Toward the Simultaneous Detection of Multiple Diseases with a Highly Cost-Effective Cell-Free DNA Methylome Test

The liquid‑biopsy market has been dominated by targeted cfDNA assays that focus on a single tumor type or a narrow set of mutations, often costing several hundred dollars per test. MethylScan disrupts this model by sequencing the entire cfDNA methylome using a streamlined, cost‑effective workflow that eliminates deep‑sequencing depth requirements. By leveraging methylation signatures that are organ‑specific, the assay captures a holistic view of tissue health, making it possible to screen for cancer, liver pathology, and organ injury simultaneously without the need for multiple separate panels.

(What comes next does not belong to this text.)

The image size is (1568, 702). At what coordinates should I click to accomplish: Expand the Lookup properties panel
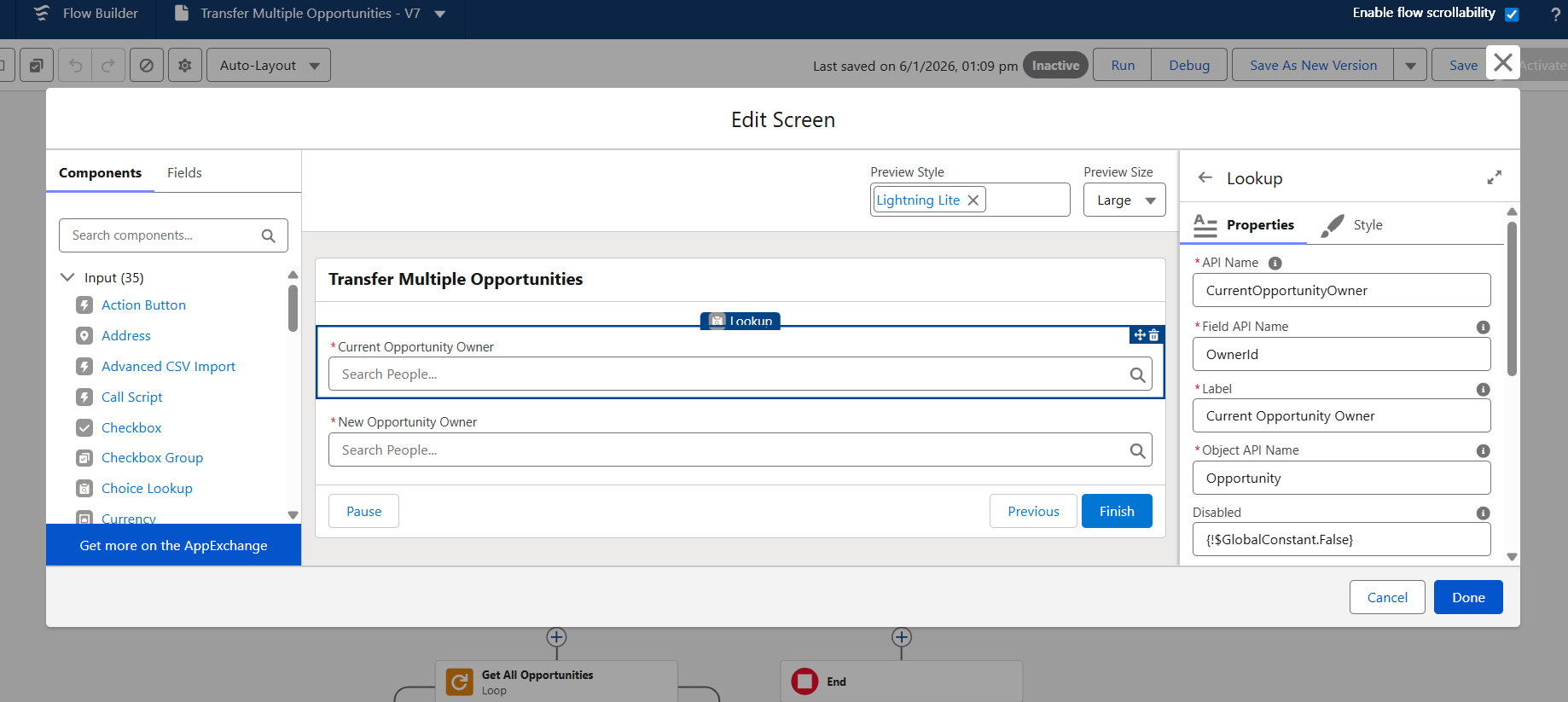(1494, 177)
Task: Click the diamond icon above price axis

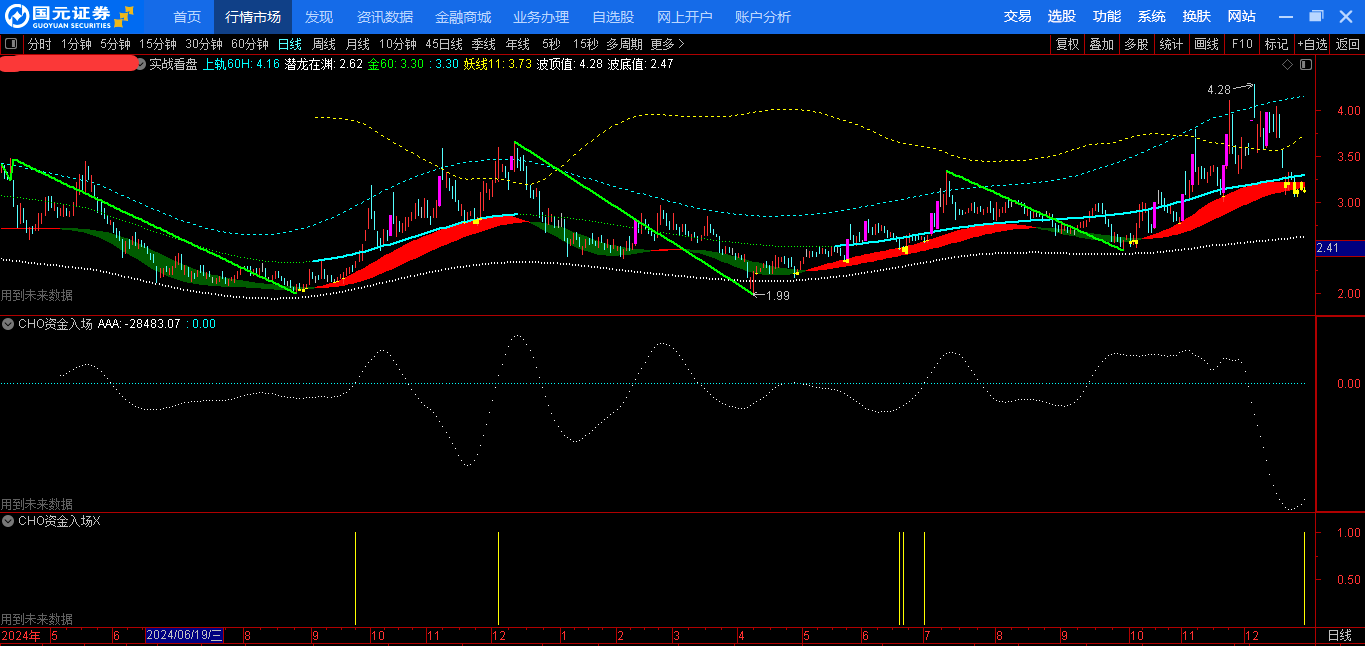Action: point(1288,64)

Performance data underscore MethylScan’s clinical promise. In a diverse cohort of over a thousand participants, the test delivered an AUROC of 0.938 for detecting liver, lung, ovarian, and stomach cancers, with 63.3% sensitivity at a stringent 98% specificity—metrics that rival or exceed many FDA‑cleared multi‑cancer blood tests. For high‑risk liver cancer surveillance, the assay reached 79.6% sensitivity at 90.4% specificity, highlighting its utility in monitoring chronic disease cohorts. The same dataset demonstrated accurate liver disease classification, organ injury identification, and even ancestry inference, illustrating the assay’s breadth and the potential to consolidate disparate diagnostic workflows into a single, affordable test.

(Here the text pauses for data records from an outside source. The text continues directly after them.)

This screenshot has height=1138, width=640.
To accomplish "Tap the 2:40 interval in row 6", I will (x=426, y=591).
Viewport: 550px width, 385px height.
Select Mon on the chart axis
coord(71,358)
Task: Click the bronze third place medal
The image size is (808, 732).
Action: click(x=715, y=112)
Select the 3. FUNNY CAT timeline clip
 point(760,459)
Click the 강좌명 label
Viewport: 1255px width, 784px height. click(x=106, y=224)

If adopted widely, MethylScan could reshape preventive medicine by making comprehensive cfDNA screening accessible to primary‑care settings and health systems focused on cost containment. Its open‑source software and publicly deposited data lower entry barriers for academic and commercial developers, fostering ecosystem growth. Regulatory pathways may be streamlined given its multi‑indication design, but real‑world validation and reimbursement strategies will be critical. As sequencing costs continue to decline, platforms like MethylScan are poised to become the backbone of next‑generation, population‑scale health monitoring.